Li em um dos meus velhos diários, prestes a me desfazer de todos eles com fogo, que há vinte anos exatamente eu comi um pedaço do seu bolo de aniversário. Na minha letra ainda caprichada da juventude, eu escrevi que sorríamos, e eu posso me lembrar mesmo da sensação de abrir os lábios e soltar meus dentes em um riso feliz. Como se meus músculos ainda se lembrassem; como se desejassem voltar a sorrir.

Eu não me lembro da sua imagem diante de mim, sorrindo.

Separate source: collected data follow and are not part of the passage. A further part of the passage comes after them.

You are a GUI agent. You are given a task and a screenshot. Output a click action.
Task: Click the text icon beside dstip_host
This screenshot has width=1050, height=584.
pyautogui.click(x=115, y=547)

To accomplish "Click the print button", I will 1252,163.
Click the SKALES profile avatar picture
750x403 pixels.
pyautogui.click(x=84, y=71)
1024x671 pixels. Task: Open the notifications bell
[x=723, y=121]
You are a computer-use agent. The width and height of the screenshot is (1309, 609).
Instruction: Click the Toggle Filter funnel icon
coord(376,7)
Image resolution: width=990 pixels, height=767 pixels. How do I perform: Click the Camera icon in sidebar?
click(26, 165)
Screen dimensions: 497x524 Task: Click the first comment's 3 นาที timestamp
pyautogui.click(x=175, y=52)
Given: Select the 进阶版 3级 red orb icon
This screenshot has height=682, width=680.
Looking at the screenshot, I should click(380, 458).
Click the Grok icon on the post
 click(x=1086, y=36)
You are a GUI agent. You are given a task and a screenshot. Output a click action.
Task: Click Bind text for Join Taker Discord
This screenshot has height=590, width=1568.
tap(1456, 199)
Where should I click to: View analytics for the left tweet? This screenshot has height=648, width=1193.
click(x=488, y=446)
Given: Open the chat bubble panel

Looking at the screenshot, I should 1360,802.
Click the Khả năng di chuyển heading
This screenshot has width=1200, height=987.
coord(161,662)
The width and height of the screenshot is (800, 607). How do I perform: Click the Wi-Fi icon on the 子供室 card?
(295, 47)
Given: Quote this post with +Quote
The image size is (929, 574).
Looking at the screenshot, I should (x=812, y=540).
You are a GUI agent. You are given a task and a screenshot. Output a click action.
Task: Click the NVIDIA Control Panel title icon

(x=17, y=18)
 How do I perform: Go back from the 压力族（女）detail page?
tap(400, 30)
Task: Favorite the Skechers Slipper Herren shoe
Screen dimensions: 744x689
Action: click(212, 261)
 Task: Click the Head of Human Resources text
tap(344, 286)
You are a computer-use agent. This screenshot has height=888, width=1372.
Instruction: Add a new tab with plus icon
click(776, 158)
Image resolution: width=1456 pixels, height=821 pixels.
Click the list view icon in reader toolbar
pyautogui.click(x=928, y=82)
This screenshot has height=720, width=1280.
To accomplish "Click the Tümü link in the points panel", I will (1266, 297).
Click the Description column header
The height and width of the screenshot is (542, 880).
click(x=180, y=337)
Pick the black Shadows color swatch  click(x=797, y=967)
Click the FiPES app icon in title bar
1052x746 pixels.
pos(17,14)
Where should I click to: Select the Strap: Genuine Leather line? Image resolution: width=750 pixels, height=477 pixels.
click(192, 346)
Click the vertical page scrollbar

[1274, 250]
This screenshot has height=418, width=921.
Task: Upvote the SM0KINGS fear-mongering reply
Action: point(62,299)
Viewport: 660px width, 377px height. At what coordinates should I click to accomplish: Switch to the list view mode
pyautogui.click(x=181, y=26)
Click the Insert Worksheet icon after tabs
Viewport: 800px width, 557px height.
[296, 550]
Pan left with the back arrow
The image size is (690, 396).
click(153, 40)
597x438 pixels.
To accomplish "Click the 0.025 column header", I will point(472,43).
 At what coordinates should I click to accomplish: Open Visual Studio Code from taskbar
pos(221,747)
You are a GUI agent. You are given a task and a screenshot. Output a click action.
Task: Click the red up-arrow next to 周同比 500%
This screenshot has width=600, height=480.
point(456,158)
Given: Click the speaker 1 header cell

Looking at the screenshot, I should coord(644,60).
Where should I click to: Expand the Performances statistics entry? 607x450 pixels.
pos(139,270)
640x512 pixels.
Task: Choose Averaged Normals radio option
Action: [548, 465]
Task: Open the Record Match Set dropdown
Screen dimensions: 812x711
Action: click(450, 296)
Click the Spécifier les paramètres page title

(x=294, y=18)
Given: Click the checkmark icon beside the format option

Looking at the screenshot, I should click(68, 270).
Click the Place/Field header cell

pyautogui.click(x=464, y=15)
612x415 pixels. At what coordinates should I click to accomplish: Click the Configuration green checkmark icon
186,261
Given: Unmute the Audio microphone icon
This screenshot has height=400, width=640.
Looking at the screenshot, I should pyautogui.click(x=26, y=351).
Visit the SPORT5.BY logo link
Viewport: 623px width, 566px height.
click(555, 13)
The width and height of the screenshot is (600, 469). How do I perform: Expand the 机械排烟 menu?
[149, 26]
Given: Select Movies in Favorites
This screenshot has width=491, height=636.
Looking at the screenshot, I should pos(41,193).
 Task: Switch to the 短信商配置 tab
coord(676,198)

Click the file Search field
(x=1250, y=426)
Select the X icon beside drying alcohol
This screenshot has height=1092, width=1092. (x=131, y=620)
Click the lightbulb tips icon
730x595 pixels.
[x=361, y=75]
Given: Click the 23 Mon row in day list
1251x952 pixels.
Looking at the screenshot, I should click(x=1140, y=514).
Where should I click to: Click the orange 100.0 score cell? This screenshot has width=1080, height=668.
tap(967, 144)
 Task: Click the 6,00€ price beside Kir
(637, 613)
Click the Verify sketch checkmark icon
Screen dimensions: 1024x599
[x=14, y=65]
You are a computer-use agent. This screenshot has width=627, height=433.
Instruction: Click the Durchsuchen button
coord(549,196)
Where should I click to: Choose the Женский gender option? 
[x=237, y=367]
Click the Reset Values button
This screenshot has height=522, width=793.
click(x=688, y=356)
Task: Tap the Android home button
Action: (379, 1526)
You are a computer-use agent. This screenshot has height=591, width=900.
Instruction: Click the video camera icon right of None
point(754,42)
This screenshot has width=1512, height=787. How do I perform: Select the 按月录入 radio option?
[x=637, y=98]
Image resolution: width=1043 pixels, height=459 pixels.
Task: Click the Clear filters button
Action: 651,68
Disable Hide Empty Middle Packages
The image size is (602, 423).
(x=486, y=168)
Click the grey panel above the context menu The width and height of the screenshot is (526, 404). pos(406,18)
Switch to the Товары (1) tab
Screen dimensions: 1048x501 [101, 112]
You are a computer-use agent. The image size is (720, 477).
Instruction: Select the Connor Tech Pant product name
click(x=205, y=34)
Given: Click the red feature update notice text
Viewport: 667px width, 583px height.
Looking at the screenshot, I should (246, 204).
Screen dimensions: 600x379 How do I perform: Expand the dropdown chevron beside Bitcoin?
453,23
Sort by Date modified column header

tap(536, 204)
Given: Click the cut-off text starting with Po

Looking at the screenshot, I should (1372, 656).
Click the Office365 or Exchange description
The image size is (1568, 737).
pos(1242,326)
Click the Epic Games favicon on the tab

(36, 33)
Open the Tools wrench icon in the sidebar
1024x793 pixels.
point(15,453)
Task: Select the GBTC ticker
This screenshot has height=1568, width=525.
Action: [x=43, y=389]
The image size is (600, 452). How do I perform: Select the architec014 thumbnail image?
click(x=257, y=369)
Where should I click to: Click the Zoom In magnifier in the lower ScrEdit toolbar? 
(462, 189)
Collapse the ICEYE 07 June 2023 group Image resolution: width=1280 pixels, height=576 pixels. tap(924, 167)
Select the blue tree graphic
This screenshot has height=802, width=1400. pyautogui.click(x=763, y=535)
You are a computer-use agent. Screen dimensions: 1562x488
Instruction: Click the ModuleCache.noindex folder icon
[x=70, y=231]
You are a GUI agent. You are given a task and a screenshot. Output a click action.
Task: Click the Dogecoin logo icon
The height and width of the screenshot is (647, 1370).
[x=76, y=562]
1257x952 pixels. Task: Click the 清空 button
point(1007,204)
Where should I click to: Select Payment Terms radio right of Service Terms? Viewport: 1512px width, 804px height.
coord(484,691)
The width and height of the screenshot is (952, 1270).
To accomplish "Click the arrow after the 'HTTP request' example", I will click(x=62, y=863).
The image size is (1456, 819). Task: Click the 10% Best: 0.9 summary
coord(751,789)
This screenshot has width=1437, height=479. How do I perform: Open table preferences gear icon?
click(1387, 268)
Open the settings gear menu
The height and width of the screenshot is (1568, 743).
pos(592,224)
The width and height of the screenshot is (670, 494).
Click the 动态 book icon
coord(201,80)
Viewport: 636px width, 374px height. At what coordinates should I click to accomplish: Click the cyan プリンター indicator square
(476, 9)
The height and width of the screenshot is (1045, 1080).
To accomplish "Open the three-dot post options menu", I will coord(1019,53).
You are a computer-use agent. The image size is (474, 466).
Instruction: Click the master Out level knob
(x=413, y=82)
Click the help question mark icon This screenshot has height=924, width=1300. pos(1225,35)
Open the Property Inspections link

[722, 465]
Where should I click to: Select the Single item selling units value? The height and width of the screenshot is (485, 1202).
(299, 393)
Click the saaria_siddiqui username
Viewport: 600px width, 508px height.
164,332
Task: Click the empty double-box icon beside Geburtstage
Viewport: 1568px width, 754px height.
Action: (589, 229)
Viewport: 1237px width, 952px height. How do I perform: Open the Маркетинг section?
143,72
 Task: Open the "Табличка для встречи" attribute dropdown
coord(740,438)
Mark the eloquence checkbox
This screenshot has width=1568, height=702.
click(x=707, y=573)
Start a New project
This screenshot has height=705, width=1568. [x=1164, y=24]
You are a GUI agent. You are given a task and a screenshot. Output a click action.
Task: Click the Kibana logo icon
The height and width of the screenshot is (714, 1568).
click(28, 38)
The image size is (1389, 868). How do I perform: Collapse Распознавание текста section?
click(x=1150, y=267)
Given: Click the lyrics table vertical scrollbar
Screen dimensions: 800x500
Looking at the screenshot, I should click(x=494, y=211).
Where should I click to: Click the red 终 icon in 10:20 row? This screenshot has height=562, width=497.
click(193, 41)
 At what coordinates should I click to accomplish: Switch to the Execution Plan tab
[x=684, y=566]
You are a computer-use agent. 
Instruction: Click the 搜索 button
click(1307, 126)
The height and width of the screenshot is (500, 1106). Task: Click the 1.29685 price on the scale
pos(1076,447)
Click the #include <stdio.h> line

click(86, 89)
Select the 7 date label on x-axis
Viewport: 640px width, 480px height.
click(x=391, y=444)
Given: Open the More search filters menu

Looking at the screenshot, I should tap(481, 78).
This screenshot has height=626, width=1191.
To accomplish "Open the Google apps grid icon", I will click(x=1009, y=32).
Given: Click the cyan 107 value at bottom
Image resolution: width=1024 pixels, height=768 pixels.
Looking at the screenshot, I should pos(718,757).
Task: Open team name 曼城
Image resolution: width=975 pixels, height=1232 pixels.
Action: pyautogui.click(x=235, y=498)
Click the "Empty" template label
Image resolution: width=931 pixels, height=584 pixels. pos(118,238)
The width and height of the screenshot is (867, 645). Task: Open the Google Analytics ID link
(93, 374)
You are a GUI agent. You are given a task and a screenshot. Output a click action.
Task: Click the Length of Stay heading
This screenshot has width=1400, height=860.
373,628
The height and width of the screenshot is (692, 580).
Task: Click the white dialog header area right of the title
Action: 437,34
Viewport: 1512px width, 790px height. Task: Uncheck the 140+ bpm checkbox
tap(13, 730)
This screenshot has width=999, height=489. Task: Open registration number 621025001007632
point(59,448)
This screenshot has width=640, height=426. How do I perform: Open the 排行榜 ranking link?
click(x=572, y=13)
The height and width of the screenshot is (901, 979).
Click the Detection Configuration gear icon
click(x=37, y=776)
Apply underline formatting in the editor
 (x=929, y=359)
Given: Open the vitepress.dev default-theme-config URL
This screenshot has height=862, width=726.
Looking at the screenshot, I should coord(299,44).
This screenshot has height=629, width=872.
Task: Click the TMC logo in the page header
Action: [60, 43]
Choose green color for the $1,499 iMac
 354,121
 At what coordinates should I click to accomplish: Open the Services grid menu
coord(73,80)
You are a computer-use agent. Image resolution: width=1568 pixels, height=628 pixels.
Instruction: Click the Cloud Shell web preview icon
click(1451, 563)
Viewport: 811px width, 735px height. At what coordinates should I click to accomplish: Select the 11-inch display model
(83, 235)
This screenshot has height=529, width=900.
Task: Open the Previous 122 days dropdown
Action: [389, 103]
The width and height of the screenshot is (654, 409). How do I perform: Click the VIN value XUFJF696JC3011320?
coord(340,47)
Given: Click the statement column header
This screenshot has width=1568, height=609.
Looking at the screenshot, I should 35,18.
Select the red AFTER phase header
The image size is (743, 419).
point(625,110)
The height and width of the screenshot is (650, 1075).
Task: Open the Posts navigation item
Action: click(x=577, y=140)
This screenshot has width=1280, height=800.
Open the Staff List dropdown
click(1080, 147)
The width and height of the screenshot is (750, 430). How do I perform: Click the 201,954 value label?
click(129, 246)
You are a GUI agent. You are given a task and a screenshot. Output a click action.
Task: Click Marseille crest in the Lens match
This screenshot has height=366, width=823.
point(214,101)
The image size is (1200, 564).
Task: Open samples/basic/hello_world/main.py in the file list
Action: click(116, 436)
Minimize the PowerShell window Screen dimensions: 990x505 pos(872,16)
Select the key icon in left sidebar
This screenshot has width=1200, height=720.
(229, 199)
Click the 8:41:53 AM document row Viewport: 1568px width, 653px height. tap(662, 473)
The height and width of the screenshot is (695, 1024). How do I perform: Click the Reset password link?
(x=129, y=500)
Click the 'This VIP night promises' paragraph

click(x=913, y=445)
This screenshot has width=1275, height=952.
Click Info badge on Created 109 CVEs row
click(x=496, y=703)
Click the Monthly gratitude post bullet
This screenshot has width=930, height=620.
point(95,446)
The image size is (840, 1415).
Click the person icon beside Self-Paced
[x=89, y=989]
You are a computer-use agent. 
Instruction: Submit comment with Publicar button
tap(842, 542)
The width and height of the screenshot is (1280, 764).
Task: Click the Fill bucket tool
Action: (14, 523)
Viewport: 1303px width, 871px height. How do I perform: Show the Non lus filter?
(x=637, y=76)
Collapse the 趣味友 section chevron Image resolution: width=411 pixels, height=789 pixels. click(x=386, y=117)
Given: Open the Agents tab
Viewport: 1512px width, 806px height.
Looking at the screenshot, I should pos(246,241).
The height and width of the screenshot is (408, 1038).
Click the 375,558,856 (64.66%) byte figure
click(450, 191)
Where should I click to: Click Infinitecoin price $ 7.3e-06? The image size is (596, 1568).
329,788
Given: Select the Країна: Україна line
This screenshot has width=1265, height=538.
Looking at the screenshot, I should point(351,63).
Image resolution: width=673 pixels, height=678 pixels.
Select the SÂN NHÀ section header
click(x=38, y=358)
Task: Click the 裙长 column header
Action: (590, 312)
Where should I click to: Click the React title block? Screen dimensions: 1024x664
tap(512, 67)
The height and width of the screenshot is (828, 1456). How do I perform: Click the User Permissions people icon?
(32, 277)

Demorei vinte anos para ver, ou melhor: para me dar conta de que não vi. Era o seu aniversário. Era o dia feliz; dia do seu feliz aniversário. Comemos bolo de chocolate e ainda éramos jovens, quase crianças. Mas eu não te vi. Eu não te vi e você foi embora logo depois. Levou-me os cadernos, as canetas. Voa, voa livre e imortal nos pequenos papeis que continuo rabiscando, arrancando de suas páginas e que tento guardar, mas somem soltos.

Te guardo. Te vejo e te guardo dentro de mim. E você voa, voa, voa.